Start of Block

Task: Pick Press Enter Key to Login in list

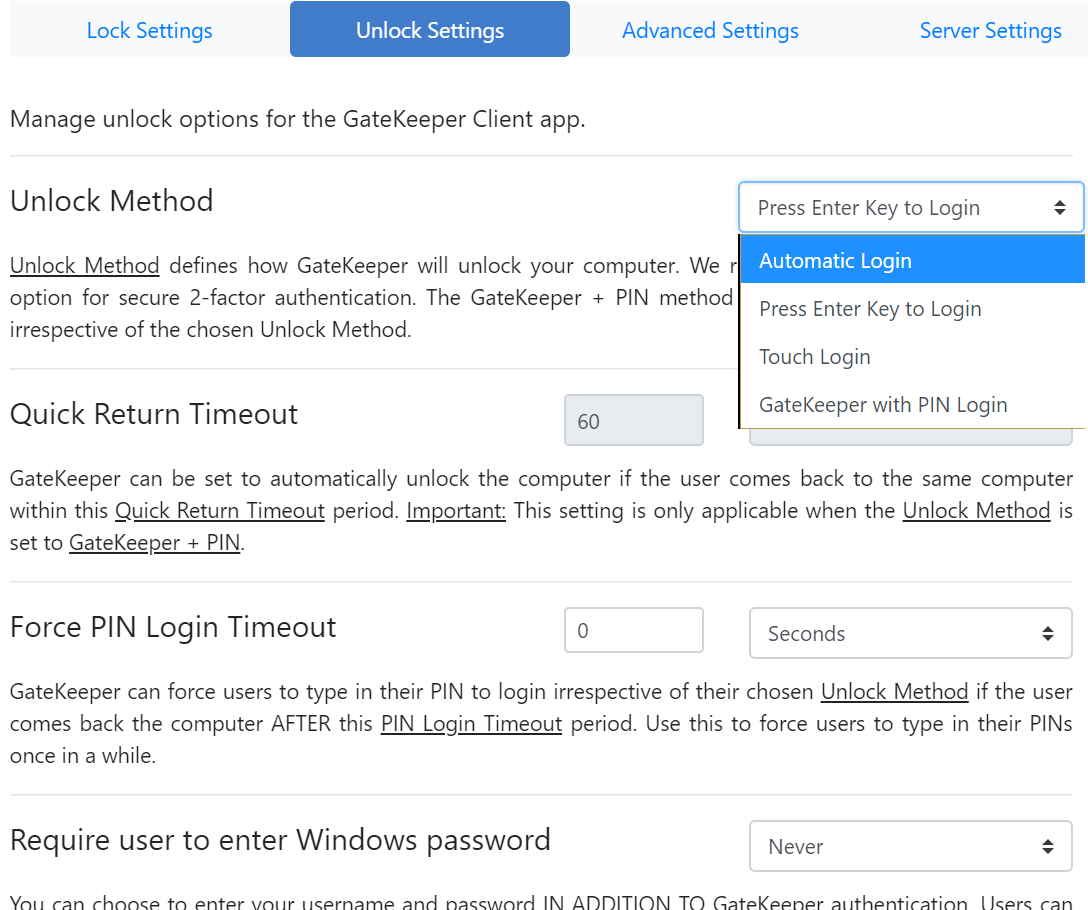Action: (x=870, y=309)
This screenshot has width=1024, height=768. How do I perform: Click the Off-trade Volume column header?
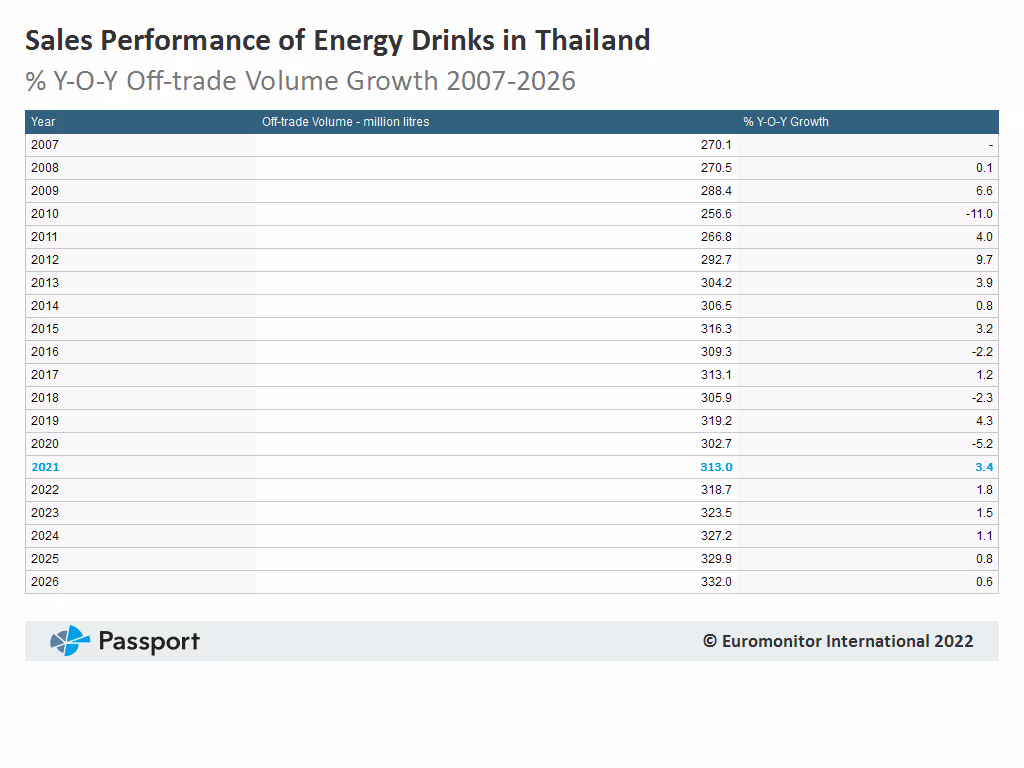(345, 122)
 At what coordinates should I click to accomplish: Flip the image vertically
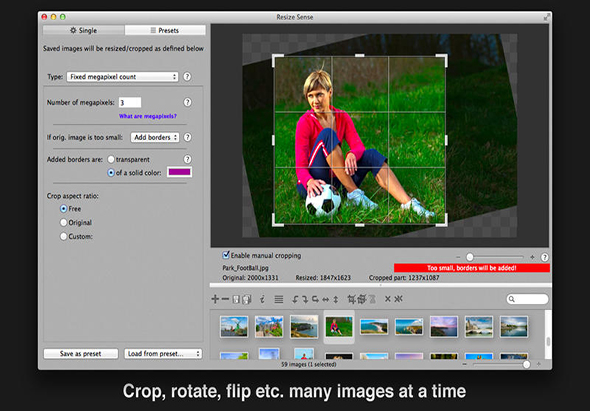coord(336,299)
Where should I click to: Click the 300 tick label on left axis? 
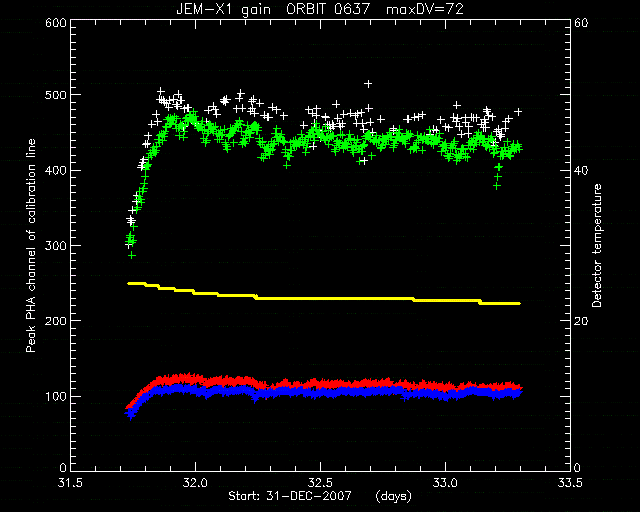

End of Block

→ What the task asks
Everything in the entries except the pictures should be returned exactly as given.

→ Your solution
Task: Pick Press Enter Key to Login in list

Action: (x=870, y=309)
This screenshot has width=1024, height=768. How do I perform: Click the Off-trade Volume column header?
(345, 122)
 At what coordinates should I click to accomplish: Flip the image vertically
coord(336,299)
Where should I click to: Click the 300 tick label on left axis? 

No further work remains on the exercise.